Las precipitaciones del mes de abril han resultado decepcionantes en vastos sectores agrícolas del país, principalmente para el sudoeste de la región pampeana, donde la buena oferta del mes de marzo fue perdiendo eficiencia hasta configurar un patrón deficitario que reposiciona las incertezas para el inicio de la fina. El comportamiento climático conocido establece normalmente un progresivo corrimiento de las precipitaciones hacia el este a medida que se afianza el otoño y consecuentemente las zonas mediterráneas quedan muy dependientes del nivel de reserva que hayan logrado hasta el momento.
La distribución de precipitaciones presenta un resumen mensual que puede considerarse apropiado en la parte central del este de CB y en una estrecha franja de SF, que posiblemente haya influenciado benéficamente al noreste de BA, aunque en forma muy irregular. En general al sur del Salado bonaerense la oferta de agua ha sido muy pobre, siendo prácticamente nulas las precipitaciones en la segunda quincena del mes pasado. Otro sector que recibió muy pocas lluvias lo constituyen las provincias de ER, Corrientes, Chaco y el norte de SF. Fue buena la oferta de agua en el NOA, exceptuando el extremo norte de Salta y Jujuy.

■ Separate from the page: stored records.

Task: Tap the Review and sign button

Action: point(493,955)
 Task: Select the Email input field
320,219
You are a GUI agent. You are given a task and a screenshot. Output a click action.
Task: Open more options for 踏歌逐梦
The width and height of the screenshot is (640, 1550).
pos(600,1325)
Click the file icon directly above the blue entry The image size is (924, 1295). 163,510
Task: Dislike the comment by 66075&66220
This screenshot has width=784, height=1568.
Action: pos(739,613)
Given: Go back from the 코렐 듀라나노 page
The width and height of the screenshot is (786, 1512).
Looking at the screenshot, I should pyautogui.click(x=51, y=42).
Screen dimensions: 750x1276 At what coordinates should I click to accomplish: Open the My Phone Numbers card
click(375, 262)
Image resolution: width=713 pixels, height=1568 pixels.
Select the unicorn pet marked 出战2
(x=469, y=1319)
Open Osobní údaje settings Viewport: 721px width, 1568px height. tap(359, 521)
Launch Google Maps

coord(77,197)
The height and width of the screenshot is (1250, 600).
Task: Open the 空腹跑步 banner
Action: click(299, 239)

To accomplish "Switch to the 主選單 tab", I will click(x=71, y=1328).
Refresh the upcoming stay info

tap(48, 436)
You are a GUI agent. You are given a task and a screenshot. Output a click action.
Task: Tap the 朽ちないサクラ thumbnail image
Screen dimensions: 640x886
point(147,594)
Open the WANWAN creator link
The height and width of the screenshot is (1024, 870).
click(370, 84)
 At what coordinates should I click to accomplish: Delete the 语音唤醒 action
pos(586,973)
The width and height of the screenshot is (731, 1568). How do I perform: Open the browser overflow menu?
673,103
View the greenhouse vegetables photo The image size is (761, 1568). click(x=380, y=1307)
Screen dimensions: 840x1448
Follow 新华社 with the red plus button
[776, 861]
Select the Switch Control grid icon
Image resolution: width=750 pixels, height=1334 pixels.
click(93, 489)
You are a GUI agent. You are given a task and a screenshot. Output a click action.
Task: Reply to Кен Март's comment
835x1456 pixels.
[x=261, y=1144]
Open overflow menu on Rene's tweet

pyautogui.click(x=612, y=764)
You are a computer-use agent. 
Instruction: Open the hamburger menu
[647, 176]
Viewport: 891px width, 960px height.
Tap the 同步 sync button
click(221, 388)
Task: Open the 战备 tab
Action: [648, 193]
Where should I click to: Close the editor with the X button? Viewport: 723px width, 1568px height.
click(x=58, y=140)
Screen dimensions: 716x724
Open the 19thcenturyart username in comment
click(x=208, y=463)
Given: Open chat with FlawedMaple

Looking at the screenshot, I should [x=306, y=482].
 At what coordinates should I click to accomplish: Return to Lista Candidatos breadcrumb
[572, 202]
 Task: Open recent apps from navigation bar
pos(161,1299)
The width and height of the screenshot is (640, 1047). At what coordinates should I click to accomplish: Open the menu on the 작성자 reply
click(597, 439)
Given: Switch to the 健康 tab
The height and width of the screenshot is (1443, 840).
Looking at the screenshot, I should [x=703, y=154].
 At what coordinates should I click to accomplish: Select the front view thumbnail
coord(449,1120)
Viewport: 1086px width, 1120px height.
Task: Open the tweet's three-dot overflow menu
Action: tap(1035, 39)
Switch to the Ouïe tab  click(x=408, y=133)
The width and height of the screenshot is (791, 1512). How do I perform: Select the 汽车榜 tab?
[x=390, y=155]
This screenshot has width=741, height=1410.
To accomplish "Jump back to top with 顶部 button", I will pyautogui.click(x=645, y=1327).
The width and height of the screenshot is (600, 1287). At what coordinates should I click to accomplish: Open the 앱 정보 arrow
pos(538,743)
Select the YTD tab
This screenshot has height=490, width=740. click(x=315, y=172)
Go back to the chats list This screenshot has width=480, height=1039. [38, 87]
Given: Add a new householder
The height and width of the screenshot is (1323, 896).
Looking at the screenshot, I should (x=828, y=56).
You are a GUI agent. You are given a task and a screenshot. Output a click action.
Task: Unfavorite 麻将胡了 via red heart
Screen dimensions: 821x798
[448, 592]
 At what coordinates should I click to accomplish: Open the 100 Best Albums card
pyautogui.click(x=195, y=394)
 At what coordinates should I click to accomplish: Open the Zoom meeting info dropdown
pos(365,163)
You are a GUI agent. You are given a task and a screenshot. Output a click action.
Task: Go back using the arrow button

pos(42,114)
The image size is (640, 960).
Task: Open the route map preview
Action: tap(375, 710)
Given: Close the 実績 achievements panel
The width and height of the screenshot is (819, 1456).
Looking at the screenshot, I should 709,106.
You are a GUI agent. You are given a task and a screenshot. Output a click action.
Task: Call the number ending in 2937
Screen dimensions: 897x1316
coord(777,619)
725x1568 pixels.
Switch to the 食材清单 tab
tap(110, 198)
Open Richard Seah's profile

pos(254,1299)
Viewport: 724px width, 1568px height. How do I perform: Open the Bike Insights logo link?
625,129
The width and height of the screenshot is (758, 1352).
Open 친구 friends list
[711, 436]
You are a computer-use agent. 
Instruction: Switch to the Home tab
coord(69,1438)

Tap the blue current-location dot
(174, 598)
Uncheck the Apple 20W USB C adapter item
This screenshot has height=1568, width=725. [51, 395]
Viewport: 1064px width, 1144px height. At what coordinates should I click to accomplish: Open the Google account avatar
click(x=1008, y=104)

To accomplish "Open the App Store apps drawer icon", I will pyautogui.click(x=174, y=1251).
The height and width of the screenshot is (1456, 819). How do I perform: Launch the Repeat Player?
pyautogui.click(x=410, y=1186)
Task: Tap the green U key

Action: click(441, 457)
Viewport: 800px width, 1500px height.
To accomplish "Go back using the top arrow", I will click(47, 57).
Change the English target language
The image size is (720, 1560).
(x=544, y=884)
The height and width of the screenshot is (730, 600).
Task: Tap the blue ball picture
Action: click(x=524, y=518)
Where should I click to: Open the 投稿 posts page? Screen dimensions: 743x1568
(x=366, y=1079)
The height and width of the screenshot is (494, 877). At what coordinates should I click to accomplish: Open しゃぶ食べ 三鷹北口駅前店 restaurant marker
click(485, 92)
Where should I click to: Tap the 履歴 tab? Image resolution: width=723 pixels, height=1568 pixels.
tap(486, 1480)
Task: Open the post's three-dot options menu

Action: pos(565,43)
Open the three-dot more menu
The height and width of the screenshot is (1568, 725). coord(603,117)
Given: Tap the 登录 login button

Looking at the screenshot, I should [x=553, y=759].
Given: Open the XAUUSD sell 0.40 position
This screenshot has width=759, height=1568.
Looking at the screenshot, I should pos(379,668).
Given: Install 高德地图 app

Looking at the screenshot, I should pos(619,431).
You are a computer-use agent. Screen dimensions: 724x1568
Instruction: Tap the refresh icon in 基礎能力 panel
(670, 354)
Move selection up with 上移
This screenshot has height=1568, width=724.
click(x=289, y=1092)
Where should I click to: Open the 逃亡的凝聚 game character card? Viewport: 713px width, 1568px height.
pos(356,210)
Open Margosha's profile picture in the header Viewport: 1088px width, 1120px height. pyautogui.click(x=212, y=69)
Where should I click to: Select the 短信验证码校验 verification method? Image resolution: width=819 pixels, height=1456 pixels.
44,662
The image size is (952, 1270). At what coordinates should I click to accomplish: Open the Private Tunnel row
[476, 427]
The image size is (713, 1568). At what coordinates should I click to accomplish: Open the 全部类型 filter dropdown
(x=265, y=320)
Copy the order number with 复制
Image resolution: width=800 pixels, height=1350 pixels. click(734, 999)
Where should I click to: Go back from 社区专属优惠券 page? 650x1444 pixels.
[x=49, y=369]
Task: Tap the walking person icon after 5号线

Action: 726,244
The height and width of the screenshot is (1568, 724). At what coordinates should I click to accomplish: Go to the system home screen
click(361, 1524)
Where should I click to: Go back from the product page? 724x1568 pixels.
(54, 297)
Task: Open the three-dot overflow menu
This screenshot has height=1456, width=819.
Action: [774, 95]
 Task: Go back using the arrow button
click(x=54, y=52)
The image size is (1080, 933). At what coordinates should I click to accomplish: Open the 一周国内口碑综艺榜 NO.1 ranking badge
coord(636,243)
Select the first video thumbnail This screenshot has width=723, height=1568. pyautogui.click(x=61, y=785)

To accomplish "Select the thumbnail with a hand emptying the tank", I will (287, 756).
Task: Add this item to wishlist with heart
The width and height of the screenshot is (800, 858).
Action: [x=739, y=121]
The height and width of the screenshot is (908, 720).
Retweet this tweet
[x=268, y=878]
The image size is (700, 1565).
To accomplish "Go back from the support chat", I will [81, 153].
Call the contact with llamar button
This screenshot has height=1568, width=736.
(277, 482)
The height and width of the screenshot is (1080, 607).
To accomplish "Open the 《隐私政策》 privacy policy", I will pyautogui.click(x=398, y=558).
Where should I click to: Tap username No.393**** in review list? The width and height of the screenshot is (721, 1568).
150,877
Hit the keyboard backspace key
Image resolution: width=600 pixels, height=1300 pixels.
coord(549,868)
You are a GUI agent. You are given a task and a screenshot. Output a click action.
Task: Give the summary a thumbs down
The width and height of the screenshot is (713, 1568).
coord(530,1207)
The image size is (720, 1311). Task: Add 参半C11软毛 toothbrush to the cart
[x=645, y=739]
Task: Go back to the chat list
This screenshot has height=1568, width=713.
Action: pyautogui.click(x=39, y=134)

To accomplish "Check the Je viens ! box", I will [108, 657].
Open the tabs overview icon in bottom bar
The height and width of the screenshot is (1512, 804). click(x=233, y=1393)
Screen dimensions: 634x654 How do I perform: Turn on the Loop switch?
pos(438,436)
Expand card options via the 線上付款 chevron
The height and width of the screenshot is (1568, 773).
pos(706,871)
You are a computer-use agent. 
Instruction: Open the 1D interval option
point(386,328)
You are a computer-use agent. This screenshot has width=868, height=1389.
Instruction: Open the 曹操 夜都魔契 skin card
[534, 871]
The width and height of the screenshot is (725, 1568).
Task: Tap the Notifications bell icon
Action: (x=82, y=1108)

La categorización de las precipitaciones a partir de la comparación de los registros con la estadística mensual del mes de abril (1973-2009), permite establecer las zonas donde el retroceso pluvial fue más marcado. Resulta evidente la fuerte anomalía pluvial del sudoeste de la región pampeana la cual, si bien es comparable con la observada en la Mesopotamia y sus vecindades, se constituye en un indicador de cuidado para este golpeado sector productivo. Adquiere especial relevancia el trabajo de conservación de humedad que se haya realizado a partir de las precipitaciones obtenidas en el mes de marzo. Monitorear el nivel efectivo de humedad y esperar algún evento pluvial en la segunda quincena de mayo puede definir las condiciones de riesgo con las que se accederá a la próxima campaña de granos finos. El crecimiento del área triguera a nivel nacional en esta campaña dependerá mucho de las decisiones que se tomen en este sector de la región pampeana.
El mes de mayo ha comenzado con precipitaciones sectorizadas en el noreste del país y el centro norte de la Mesopotamia que marginalmente alcanzaron el noreste de la región pampeana, siendo mínima la oferta de agua hacia el centro sur de la misma, solo algunas lluvias ligeras o lloviznas se han estado observando en estas últimas horas. En el Chaco el evento del lunes dejo registros que por sectores alcanzaron los 100 milímetros, marcas que compensan favorablemente la falta de lluvias de abril. Recordamos que el domo central, la principal zona agrícola del Chaco, presenta en mayo una fuerte caída en la oferta de agua, la cual no se recupera sino hasta entrado el mes de septiembre. Este es otro sector donde la suerte de la actividad de siembras en invierno queda vinculada al nivel de reservas obtenido en la primera parte del otoño, las siembras tempranas de girasol por ejemplo.